This is an excellent post, Linda.

There are so many examples of people who’ve found the “prison” or “desert” to be a place of liberation – Mahatma Gandhi, Lech Walesa, Nelson Mandela, Dietrich Bonhoeffer and the list goes on and on (I wish I had some women to add to that list off the top of my head…would love to cite those examples, too.)

And it causes us to ask two questions:

(1) Why do we fight the prison when we feel we’re there? Like you in your job, Linda, or others who are feeling trapped in a stifling circumstance, I think it’s in those moments that life asks us the most profound questions…and when we seek to escape before learning the lessons. Ultimately, those lessons make us even more powerful when we can emerge from captivity recognizing that we are always and everywhere free to respond to everything we encounter…that we are never really “captive” – especially when we see our lives in light of an unfettered eternity.

(2) Why do we not seek more moments of voluntary “imprisonment”? Why don’t we divest ourselves of the “trappings” of life – possessions and even people – to get away to the desert and just be captivated by what “is”? Why don’t we lock ourselves in a room and just reflect more regularly?

Thanks for helping me take this moment of on-the-move meditation today, Linda.

Megan Price

Very good post!

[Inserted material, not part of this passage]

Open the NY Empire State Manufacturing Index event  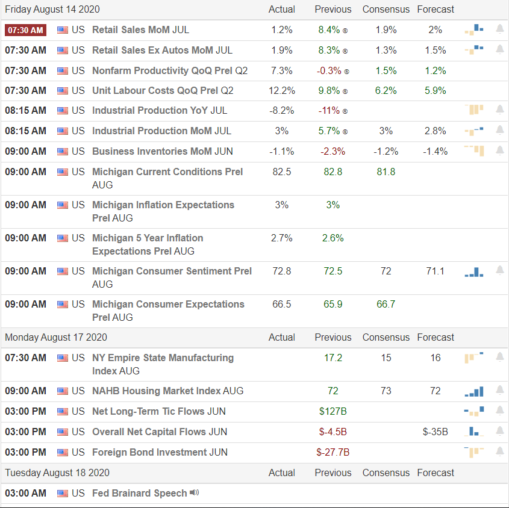[162, 358]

It does make me think about my moments of imprisonment and realize/remember the many lessons I learned about myself during those tough times in life. While, unlike Andrew, I don’t wish for them to return; I do however know that if they do I am stronger because of it, I can handle it and I look forward to the silver lining.

Corey McCarren

@Andrew, bell hooks and Harriet Tubman are a couple that come to mind for me. Also Andrew, I like you mentioning trying to “escape before learning the lessons.” I can definitely think of an example of a time that I tried to get out of something before I learned the lessons of that hardship but couldn’t, and in the end I was a much better person for it.